Content starts

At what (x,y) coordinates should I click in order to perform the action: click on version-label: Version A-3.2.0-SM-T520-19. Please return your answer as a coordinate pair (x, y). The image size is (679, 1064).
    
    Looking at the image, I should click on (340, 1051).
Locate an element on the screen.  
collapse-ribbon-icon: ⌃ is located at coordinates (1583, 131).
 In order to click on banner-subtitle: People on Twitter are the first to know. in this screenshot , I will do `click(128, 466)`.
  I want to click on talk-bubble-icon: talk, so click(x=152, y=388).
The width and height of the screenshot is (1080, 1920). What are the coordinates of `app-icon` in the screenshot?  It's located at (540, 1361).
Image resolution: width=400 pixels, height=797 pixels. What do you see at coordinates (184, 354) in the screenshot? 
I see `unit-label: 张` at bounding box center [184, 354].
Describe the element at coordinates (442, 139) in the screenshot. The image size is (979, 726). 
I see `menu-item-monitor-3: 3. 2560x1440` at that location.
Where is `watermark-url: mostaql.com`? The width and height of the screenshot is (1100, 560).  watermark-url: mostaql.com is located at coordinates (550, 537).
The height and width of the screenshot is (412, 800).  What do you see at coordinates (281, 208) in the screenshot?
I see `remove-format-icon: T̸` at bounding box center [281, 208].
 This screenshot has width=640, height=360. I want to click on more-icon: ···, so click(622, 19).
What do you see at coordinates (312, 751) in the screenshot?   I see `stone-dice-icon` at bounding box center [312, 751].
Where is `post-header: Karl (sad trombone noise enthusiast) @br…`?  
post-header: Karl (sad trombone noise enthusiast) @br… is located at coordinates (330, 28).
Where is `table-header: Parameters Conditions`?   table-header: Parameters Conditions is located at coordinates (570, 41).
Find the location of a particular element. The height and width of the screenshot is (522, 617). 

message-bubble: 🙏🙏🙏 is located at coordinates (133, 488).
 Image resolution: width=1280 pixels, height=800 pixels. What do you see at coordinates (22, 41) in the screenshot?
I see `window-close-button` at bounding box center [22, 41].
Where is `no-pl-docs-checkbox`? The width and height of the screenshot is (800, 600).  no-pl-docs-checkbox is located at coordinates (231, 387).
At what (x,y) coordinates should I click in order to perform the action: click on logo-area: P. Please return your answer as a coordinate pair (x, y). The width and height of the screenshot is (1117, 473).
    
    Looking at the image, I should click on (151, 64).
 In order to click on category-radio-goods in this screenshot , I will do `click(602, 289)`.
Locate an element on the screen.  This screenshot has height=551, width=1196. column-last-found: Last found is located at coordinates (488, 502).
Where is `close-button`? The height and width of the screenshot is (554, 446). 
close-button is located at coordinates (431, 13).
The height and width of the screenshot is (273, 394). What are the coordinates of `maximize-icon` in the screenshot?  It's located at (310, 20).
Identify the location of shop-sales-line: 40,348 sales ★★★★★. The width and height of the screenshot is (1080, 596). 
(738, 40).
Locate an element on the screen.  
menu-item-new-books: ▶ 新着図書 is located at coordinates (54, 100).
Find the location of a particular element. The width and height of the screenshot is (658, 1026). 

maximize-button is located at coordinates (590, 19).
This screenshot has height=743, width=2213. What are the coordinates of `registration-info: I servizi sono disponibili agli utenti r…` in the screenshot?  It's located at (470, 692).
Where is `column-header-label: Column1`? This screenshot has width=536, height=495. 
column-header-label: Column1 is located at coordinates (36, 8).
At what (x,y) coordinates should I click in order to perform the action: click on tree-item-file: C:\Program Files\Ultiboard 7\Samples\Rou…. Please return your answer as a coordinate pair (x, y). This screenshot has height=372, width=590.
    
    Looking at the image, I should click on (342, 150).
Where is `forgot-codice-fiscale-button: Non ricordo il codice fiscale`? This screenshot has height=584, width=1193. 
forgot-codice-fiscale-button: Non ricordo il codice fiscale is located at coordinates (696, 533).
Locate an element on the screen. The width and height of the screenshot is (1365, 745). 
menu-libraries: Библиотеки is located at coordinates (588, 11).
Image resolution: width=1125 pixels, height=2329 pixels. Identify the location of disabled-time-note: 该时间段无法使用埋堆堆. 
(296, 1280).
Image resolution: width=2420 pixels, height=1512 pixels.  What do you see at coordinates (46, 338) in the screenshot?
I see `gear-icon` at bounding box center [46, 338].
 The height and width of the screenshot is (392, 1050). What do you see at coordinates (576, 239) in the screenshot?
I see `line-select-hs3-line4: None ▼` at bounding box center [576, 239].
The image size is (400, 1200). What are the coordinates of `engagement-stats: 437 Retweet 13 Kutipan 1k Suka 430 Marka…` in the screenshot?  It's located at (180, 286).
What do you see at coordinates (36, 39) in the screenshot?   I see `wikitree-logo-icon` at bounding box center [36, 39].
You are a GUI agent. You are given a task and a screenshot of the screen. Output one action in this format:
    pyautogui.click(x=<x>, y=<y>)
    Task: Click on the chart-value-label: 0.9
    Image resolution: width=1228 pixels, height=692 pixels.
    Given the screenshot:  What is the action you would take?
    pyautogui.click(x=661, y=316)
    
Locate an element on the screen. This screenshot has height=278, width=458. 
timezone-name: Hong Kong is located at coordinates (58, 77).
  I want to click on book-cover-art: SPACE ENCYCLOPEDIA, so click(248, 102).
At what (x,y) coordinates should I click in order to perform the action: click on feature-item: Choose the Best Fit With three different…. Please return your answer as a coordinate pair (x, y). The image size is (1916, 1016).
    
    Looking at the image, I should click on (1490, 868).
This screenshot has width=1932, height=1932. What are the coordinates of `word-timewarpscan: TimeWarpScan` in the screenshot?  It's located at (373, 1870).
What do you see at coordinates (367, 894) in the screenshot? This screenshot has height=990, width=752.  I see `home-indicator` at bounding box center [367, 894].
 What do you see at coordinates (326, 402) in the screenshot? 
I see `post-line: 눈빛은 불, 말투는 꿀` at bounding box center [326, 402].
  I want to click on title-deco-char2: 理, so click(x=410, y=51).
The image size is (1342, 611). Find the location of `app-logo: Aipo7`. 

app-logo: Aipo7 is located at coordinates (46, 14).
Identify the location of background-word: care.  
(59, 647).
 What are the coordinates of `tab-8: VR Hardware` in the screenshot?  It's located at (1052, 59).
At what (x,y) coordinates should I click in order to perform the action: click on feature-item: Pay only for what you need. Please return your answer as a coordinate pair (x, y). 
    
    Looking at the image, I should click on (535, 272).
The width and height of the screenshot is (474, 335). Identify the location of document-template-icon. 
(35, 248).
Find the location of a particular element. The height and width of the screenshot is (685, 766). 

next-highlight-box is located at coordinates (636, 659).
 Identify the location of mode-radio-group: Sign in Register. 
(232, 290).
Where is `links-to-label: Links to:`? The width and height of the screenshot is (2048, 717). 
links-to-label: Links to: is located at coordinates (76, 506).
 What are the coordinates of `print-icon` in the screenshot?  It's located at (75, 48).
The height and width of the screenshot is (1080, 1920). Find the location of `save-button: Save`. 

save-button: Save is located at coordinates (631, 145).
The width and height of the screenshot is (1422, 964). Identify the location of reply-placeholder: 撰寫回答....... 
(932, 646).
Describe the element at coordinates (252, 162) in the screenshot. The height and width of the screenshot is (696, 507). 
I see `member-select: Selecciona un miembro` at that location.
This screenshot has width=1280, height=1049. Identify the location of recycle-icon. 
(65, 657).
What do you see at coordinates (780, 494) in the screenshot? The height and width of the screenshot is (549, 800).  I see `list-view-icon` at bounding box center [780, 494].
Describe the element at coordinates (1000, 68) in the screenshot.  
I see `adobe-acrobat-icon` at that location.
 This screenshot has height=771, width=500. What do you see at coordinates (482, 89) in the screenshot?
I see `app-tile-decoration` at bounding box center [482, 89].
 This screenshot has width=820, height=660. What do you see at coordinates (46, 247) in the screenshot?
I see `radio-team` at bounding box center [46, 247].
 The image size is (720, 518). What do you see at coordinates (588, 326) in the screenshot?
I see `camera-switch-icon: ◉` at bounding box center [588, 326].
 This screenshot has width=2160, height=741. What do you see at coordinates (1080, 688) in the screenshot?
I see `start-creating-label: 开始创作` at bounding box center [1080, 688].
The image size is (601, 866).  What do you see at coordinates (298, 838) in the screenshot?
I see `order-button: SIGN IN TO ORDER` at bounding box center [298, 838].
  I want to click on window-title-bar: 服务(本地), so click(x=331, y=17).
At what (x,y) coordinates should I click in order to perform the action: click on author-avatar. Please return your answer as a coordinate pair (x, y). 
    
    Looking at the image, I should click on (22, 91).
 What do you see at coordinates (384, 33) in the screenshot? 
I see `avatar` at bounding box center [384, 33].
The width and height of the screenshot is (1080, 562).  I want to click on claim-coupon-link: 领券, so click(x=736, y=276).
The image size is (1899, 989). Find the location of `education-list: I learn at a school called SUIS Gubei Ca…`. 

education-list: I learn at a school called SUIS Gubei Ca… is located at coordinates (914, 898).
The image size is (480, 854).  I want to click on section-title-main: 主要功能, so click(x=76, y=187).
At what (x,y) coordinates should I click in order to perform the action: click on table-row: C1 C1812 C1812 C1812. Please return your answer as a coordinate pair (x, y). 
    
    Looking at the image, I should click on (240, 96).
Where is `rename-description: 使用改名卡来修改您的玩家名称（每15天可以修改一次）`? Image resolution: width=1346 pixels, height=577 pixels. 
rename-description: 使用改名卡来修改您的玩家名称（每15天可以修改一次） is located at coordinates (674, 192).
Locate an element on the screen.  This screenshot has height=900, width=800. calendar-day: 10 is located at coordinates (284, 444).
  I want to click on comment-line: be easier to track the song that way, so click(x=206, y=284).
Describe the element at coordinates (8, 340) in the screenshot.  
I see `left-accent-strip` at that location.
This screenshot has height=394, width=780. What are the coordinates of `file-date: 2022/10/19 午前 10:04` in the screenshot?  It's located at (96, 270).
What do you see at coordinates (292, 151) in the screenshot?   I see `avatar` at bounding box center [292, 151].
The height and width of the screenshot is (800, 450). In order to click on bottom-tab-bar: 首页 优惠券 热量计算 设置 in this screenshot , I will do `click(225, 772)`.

Content ends

What this task involves:
Recast the stretch of items above, from the line containing "Identify the location of shop-sales-line: 40,348" through the line containing "Looking at the image, I should click on (342, 150).", as a JSON list of strings with one string per line. Leave out blank lines.

Exercise result:
[
  "Identify the location of shop-sales-line: 40,348 sales ★★★★★. The width and height of the screenshot is (1080, 596). ",
  "(738, 40).",
  "Locate an element on the screen.  ",
  "menu-item-new-books: ▶ 新着図書 is located at coordinates (54, 100).",
  "Find the location of a particular element. The width and height of the screenshot is (658, 1026). ",
  "maximize-button is located at coordinates (590, 19).",
  "This screenshot has height=743, width=2213. What are the coordinates of `registration-info: I servizi sono disponibili agli utenti r…` in the screenshot?  It's located at (470, 692).",
  "Where is `column-header-label: Column1`? This screenshot has width=536, height=495. ",
  "column-header-label: Column1 is located at coordinates (36, 8).",
  "At what (x,y) coordinates should I click in order to perform the action: click on tree-item-file: C:\\Program Files\\Ultiboard 7\\Samples\\Rou…. Please return your answer as a coordinate pair (x, y). This screenshot has height=372, width=590.",
  "    Looking at the image, I should click on (342, 150)."
]